La tensione tra Tel Aviv e Beirut ha raggiunto un nuovo punto di rottura. Nella giornata di martedì 24 marzo 2026, il governo israeliano ha reso ufficiale la strategia per blindare i propri confini. L’esercito si spingerà in profondità nel territorio dei vicini, puntando a una barriera naturale che segna storicamente il limite delle operazioni belliche nella regione, il fiume Litani.
Israele: “Controlleremo sud del Libano fino a fiume Litani”
Il ministro della Difesa, Israel Katz, ha parlato chiaro durante una visita ai centri di comando: l’obiettivo è il fiume Litani. Non si tratta solo di una manovra tattica, ma della volontà di stabilire una linea di difesa avanzata a circa 30 chilometri dalla frontiera. Per isolare l’area, l’aviazione israeliana ha già messo fuori uso le infrastrutture chiave.

“Tutti e cinque i ponti sul Litani sono stati distrutti“, ha confermato Katz, spiegando che queste vie di comunicazione erano utilizzate da Hezbollah per il transito di armamenti e miliziani.
Con i ponti saltati in aria, il sud del Paese si ritrova fisicamente separato dal resto del Libano, una mossa che il presidente libanese Joseph Aoun ha interpretato come il segnale inequivocabile di un’imminente invasione terrestre su vasta scala.
Oltre un milione di libanesi in fuga
La decisione di Israele porta con sé un diktat pesantissimo per la popolazione locale. Centinaia di migliaia di libanesi che hanno abbandonato le proprie case non potranno rientrare a sud del fiume finché la sicurezza dei residenti del nord di Israele non sarà considerata totale.
Questa condizione di esilio forzato ha già sollevato l’allarme delle organizzazioni internazionali. Human Rights Watch ha avvertito che lo spostamento forzato di civili su questa scala potrebbe configurarsi come un crimine di guerra.
Nel frattempo, i numeri del conflitto sono drammatici: dal 2 marzo, data di inizio di questa nuova fase di scontri, oltre un milione di persone sono in fuga. Il bilancio delle vittime fornito dal ministero della Salute libanese parla di almeno 1.039 morti, con un impatto devastante su donne e bambini.
Crisi umanitaria senza precedenti
Mentre i raid continuano a colpire non solo il sud ma anche le zone limitrofe a Beirut, la situazione a terra è al collasso. L’International Rescue Committee descrive uno scenario apocalittico: migliaia di famiglie dormono all’aperto, nelle auto o in rifugi di fortuna dove mancano acqua potabile e servizi igienici di base.

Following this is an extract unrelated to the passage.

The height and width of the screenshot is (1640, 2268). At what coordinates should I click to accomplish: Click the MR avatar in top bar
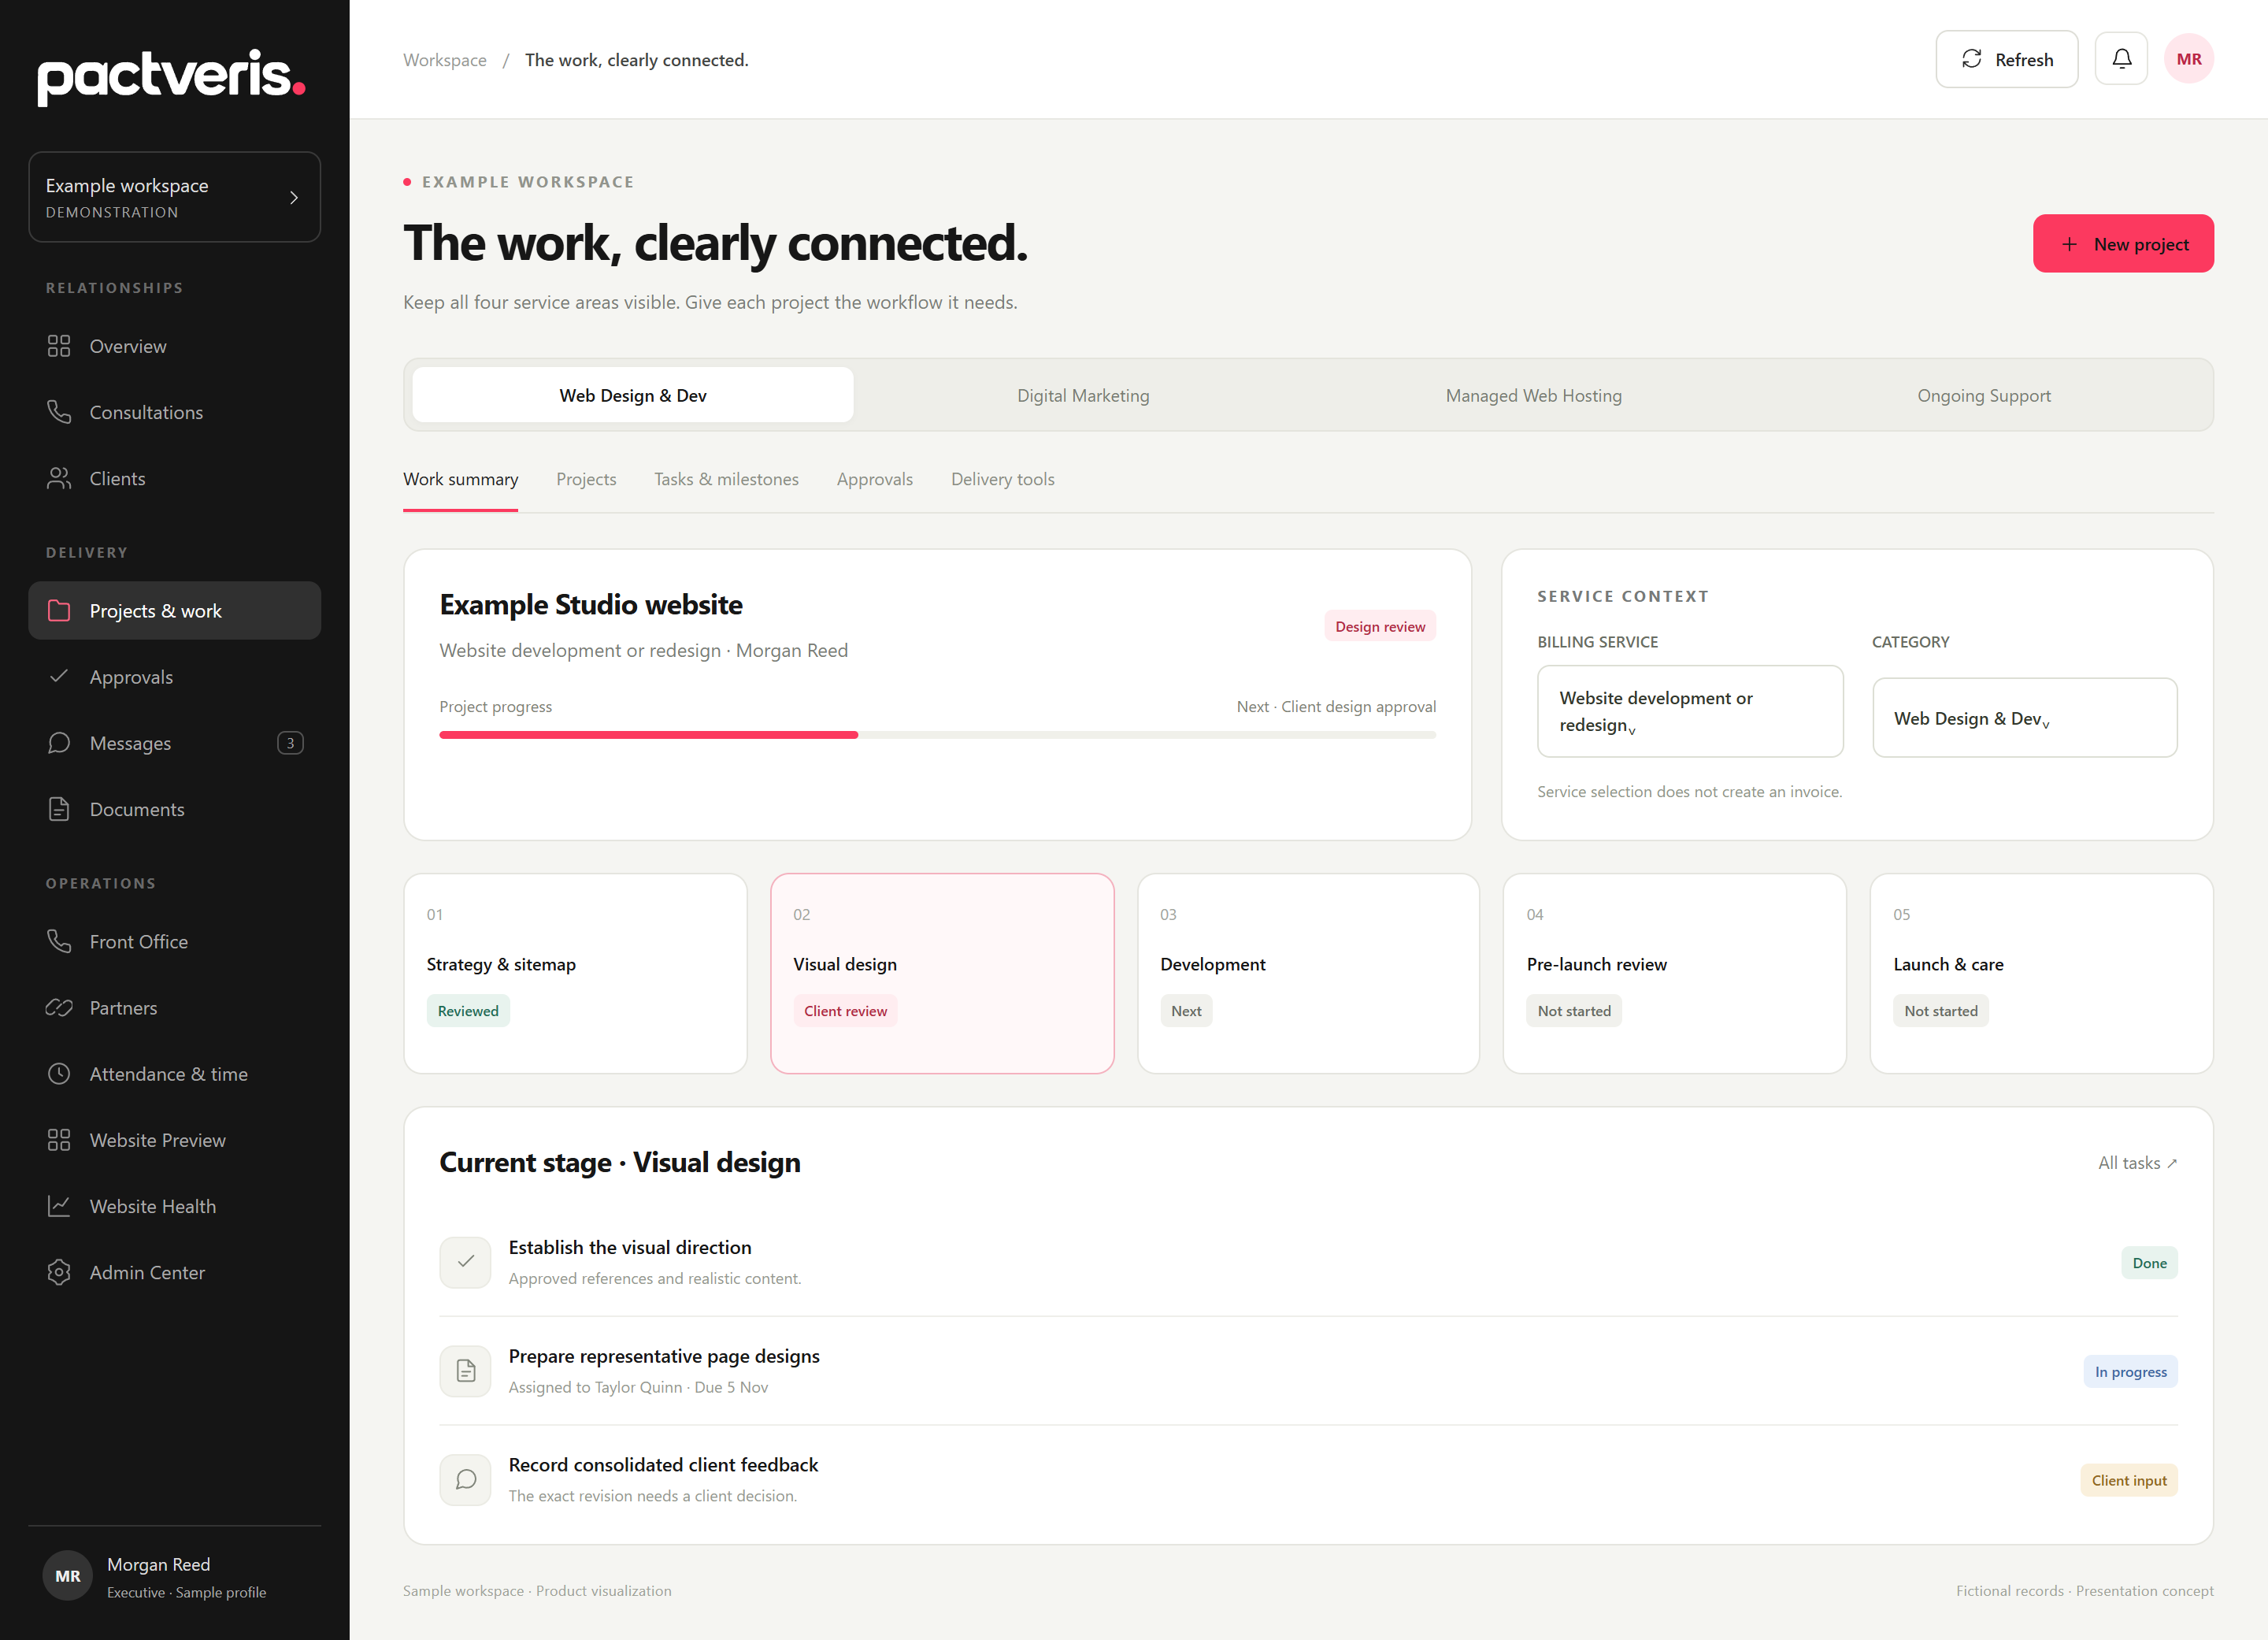(x=2189, y=59)
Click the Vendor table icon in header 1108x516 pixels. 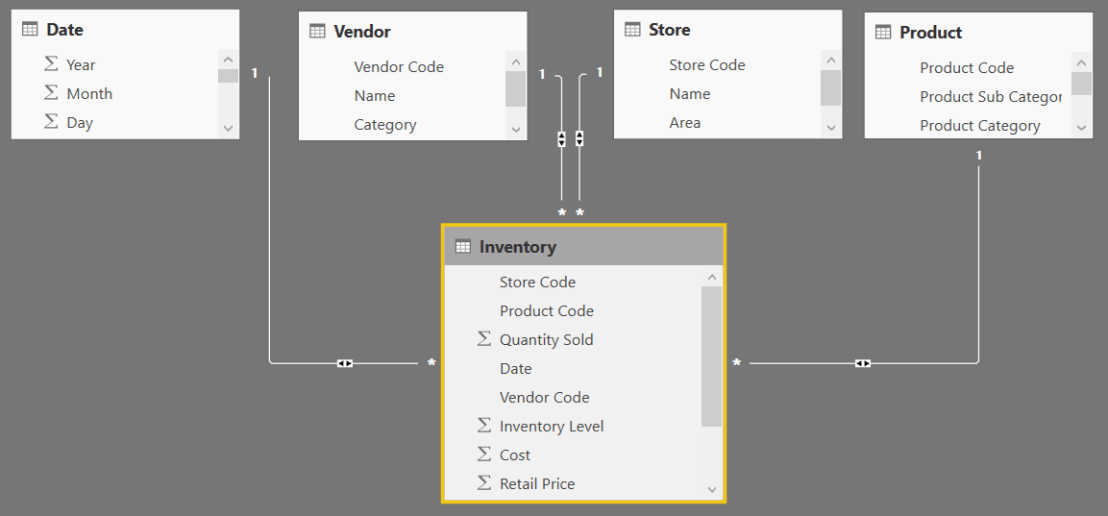point(317,32)
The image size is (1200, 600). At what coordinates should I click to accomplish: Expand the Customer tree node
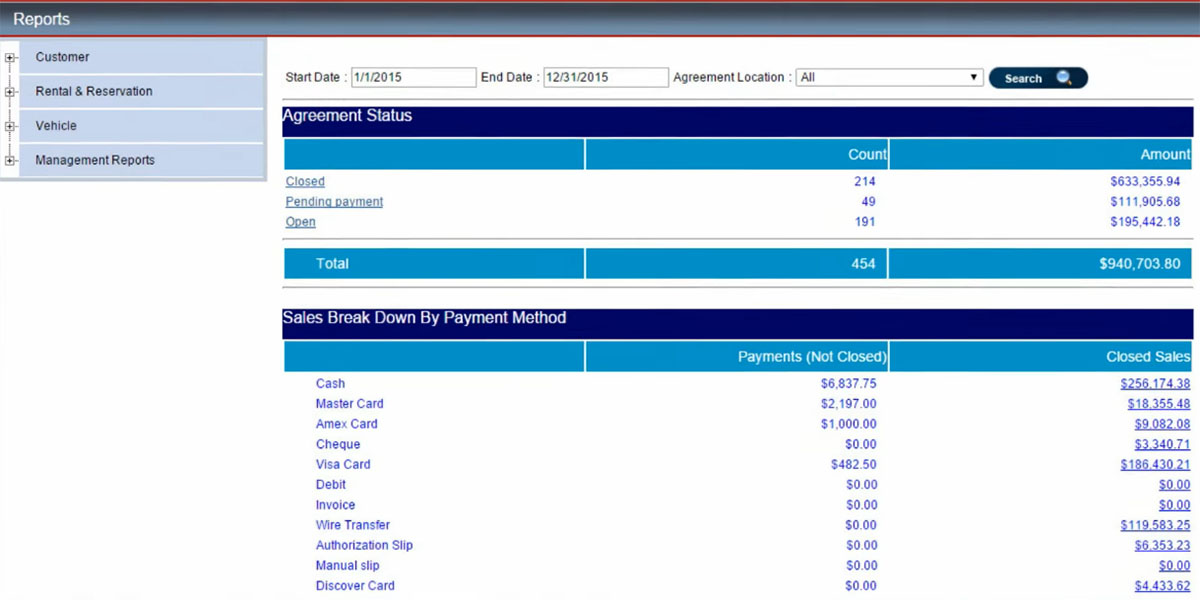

Il Litani, lungo 145 chilometri e vitale per l’economia agricola ed energetica del Libano, torna così a essere una cicatrice geografica che divide il Paese. Con il controllo israeliano dei pochi valichi rimasti, la capacità di movimento e di rifornimento per chi è rimasto intrappolato nel sud è ormai ridotta al minimo, lasciando la popolazione civile tra due fuochi.